Your instructions: Print the lines of the entries below from the one with "Task: Switch to 解密 decryption mode" through the final line, exactly as they appear. The pictures are not part of the copy.

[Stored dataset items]
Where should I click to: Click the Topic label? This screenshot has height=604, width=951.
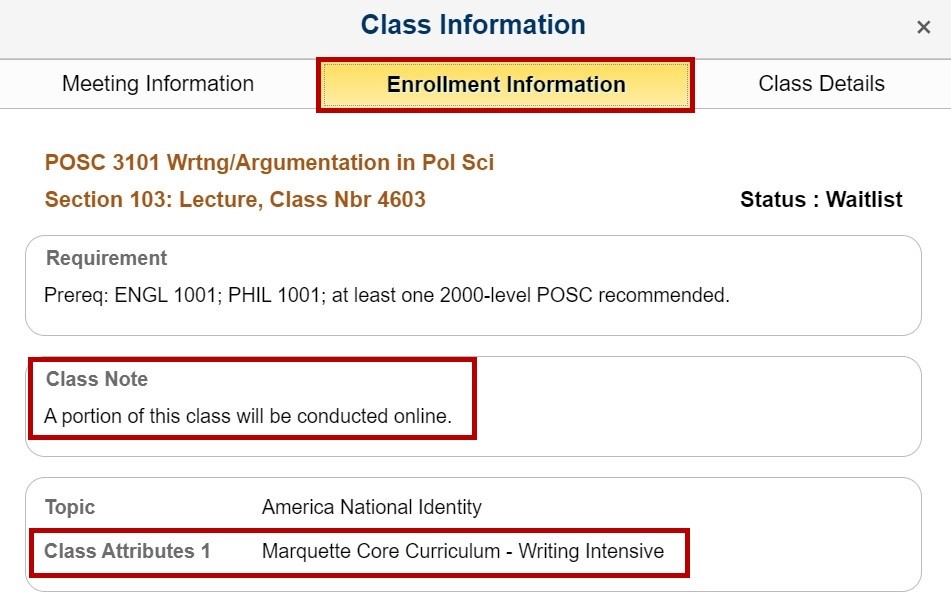70,507
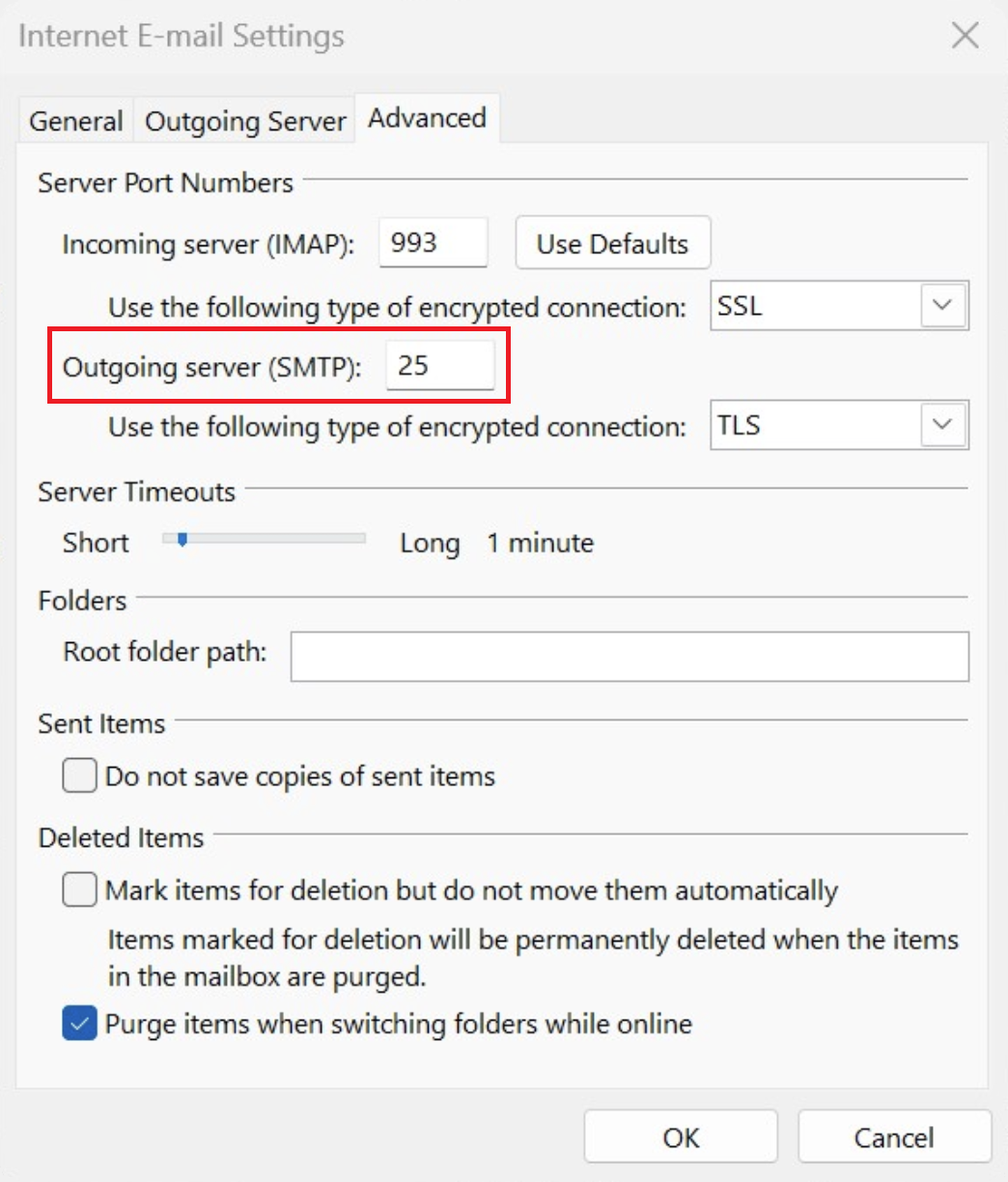Close the Internet E-mail Settings dialog
The image size is (1008, 1182).
pyautogui.click(x=965, y=37)
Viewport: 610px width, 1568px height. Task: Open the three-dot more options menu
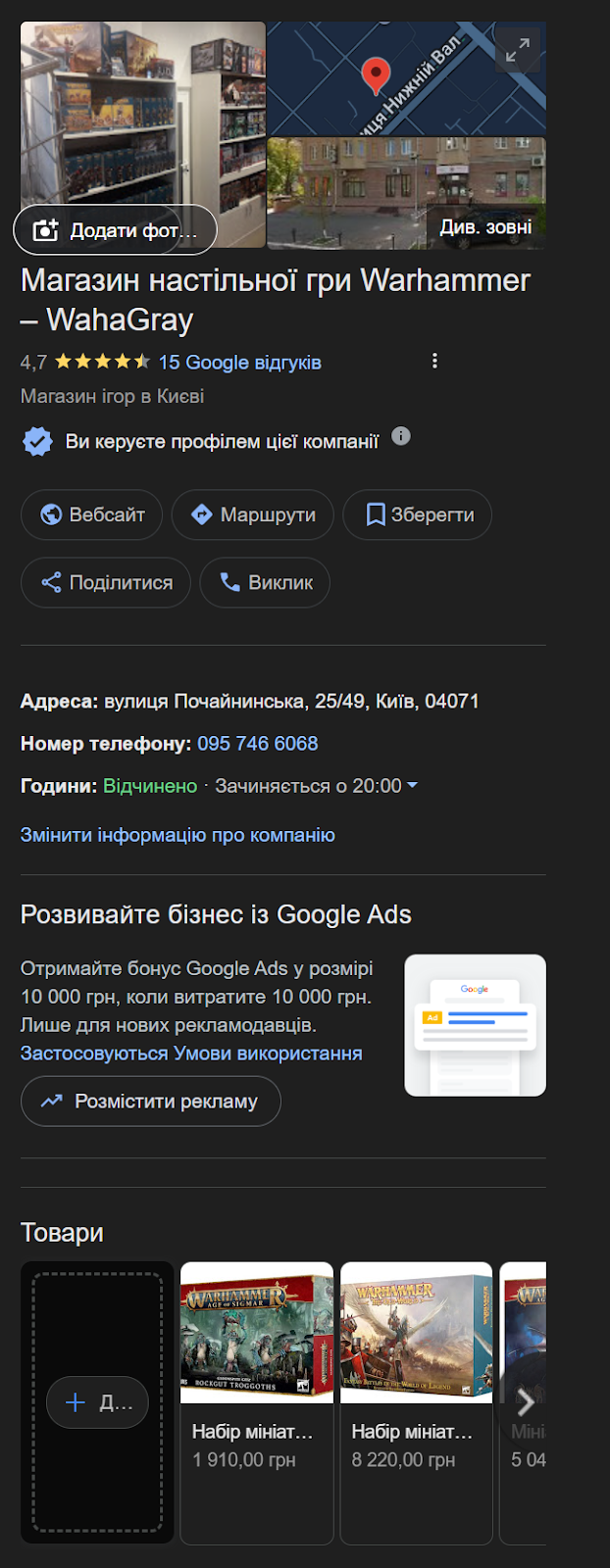(434, 362)
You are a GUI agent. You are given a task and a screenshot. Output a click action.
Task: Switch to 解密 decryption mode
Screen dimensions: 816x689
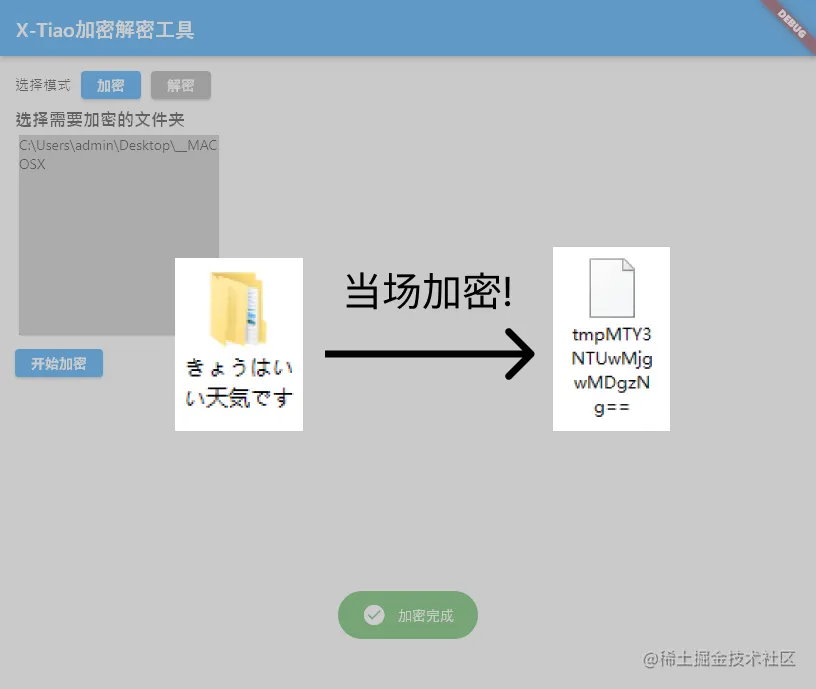pyautogui.click(x=181, y=85)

Result for this exercise:
Task: Switch to 解密 decryption mode
Screen dimensions: 816x689
pyautogui.click(x=181, y=85)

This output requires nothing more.